FACTA Red Flag Regulation

Red Flag Rules

On October 31, 2007 the Joint Committee of the OCC, Federal Reserve Board, FDIC, OTS, NCUA and the Federal Trade Commission passed the final legislation for Section 114 of the Fair and Accurate Credit Transactions Act of 2003 (FACTA), also known as the RED FLAG RULES.

This Section requires that all organizations subject to the legislation must develop and implement a written "Identity Theft Prevention Program" to DETECT, PREVENT and MITIGATE identity theft in connection with the opening of certain new and certain existing accounts.

Compliance Deadline:

Effective January 1, 2008. Final Deadline for Compliance was November 1, 2008 for all financial institutions except state chartered credit unions. Enforcement for organizations subject to oversight by the Federal Trade Commission has been extended four times and is now pushed forward to June 1st, 2010.

Who Must Comply?

Banks, thrifts, mortgage lenders, credit unions, US branches and agencies of foreign banks, US commercial lending companies of foreign banks, and certain "creditors" which is defined as "any person or business who arranges for the extension, renewal, or continuation of credit". This specifically includes utility companies, car dealers, telecommunications companies, health care companies, and debt collectors. Many other types of organizations could also fall into this definition.

Which Accounts Must Be Covered?

Accounts that must be covered include certain new accounts where a relationship exists and existing accounts, defined by the regulation as "Covered Accounts".

Which Accounts Need Not Be Covered?

Single, non-continuing transactions where no ongoing relationship exists.

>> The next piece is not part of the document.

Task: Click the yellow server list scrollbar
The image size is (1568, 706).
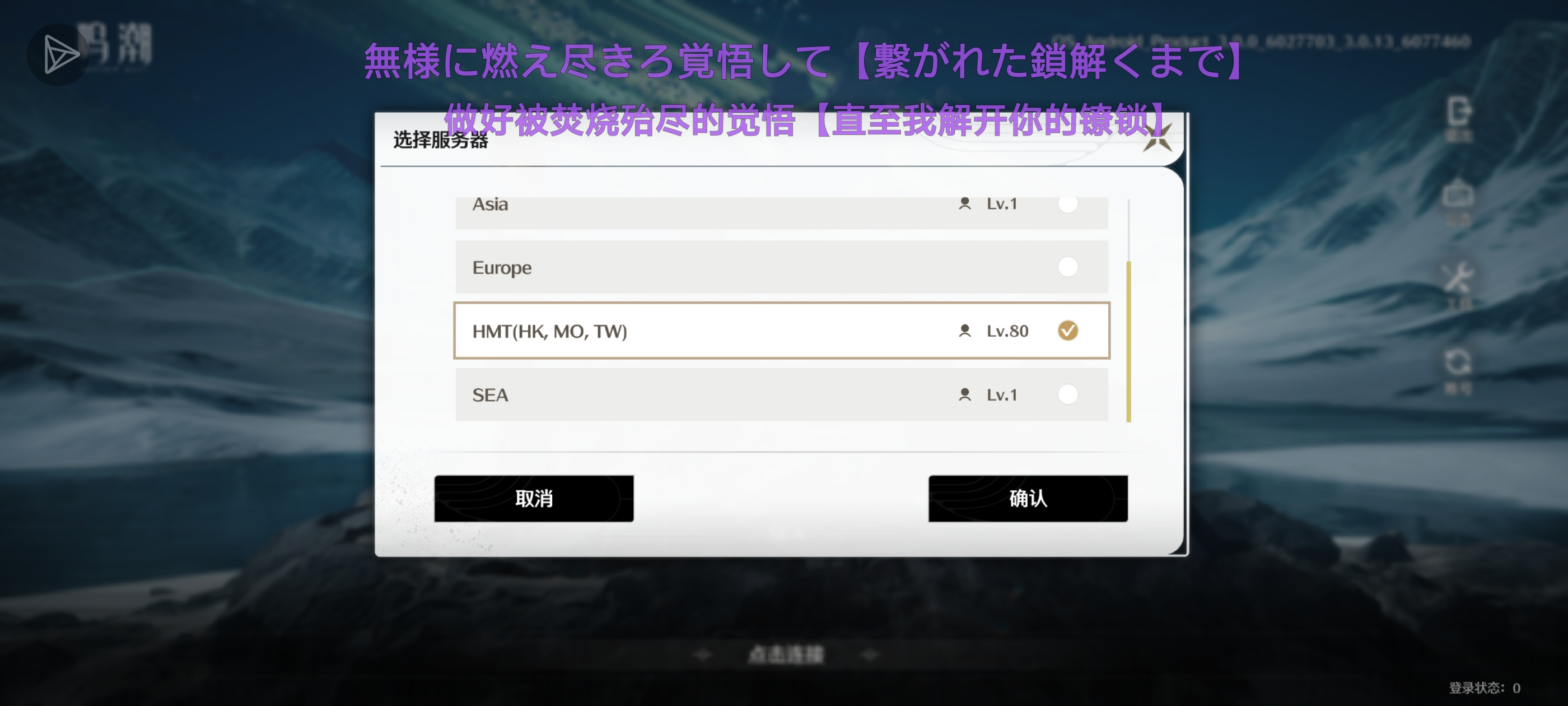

What are the Covered Accounts?

A personal account that involves or is designed to permit multiple payments or transactions such as a credit card account, mortgage loan, automobile loan, margin account, cell phone account, utility account, checking account, or savings account, and

Any other account for which there is a reasonably foreseeable risk to customers or to the safety and soundness of the financial institution or creditor from identity theft, including financial, operational, compliance, reputation, or litigation risks. It is mentioned in the comments to the regulation that business accounts are an example of a type of account that would fall into this second category of covered accounts.